Out at dinner the other night, I saw a young boy, about ten years old, with his head down on the table. His parents were staring and tapping at their phones during the entire meal. The boy would lift his head from time to time, checking to see if they had put their phones away, only to slump down again, his head in his arms, bored to death. It was a terrible, terrible scene. 

Researchers say that when we use social media or play games on an ipad, our brains get flooded with extremely high levels of "feel good" chemicals like oxytocin and dopamine, some of the same chemicals that get released when taking narcotics, gambling, smoking and drinking alcohol. These chemicals can also get released during benign activites like eating and exercising, but it's the level of the spike, and an individual's respose to it, that can determine addiction. 

Unfortunately, research out the University of Chicago shows that social media is actually more addictive than either cigarettes or alcohol.

Of course, it's easy to dismiss both smoking and drinking as much more harmful than Facebook, and perhaps they are, physically.
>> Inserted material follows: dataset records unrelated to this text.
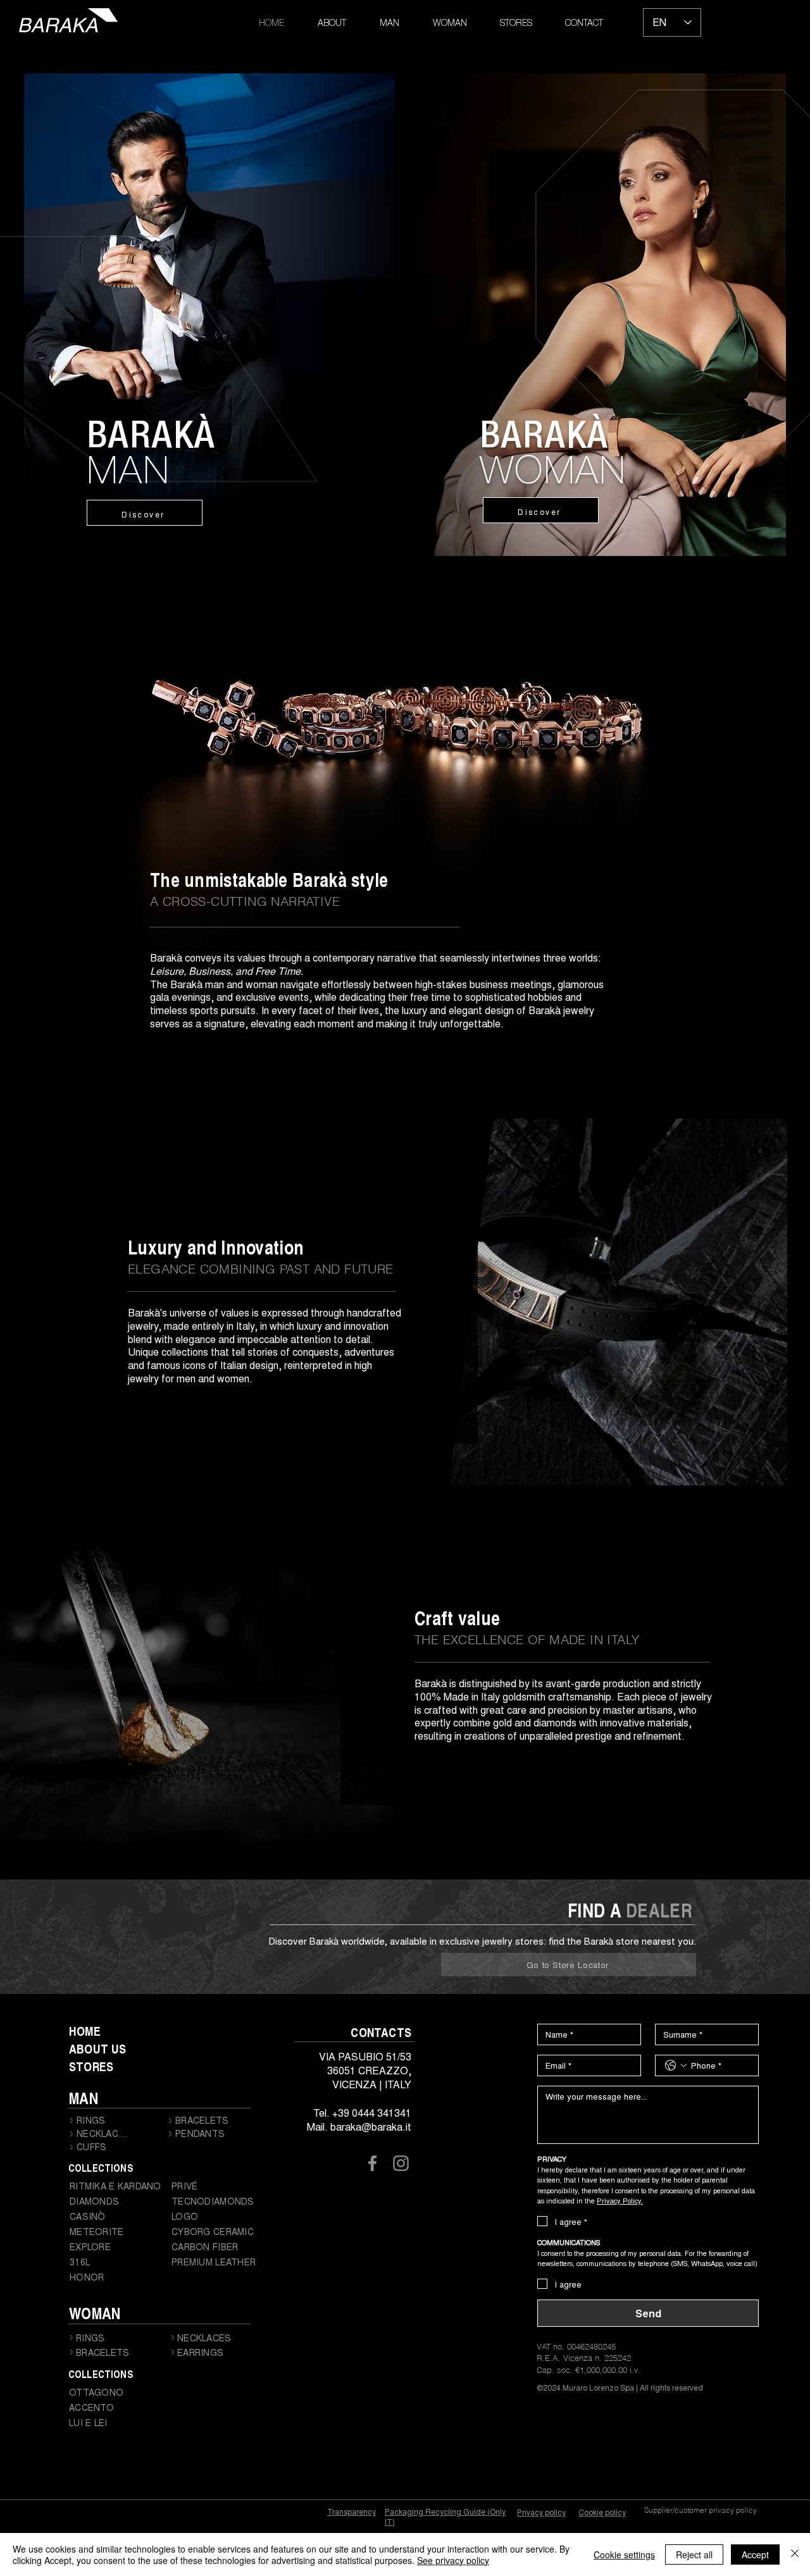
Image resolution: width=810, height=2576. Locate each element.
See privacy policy (453, 2560)
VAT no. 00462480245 (576, 2346)
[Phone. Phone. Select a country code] (675, 2065)
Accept (755, 2554)
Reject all (694, 2554)
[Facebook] (372, 2163)
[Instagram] (400, 2163)
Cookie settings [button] (624, 2554)
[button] (389, 24)
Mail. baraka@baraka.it (359, 2126)
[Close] (794, 2554)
But what about emotionally?
Would it be unfair to say that the little boy at the dinner table mentioned eariler is being emotionally abused?

Certainly, if a parent is an alcoholic, and is under the influence all the time, it woudn't be a stretch to claim that their child may suffer abuse and/or neglect. But for some reason, we seem to recoil at the idea that we could be perpetrating abuse and neglect on our own family when we are constantly engaged in our gadgets.

We're addicted, and we need to start talking about it.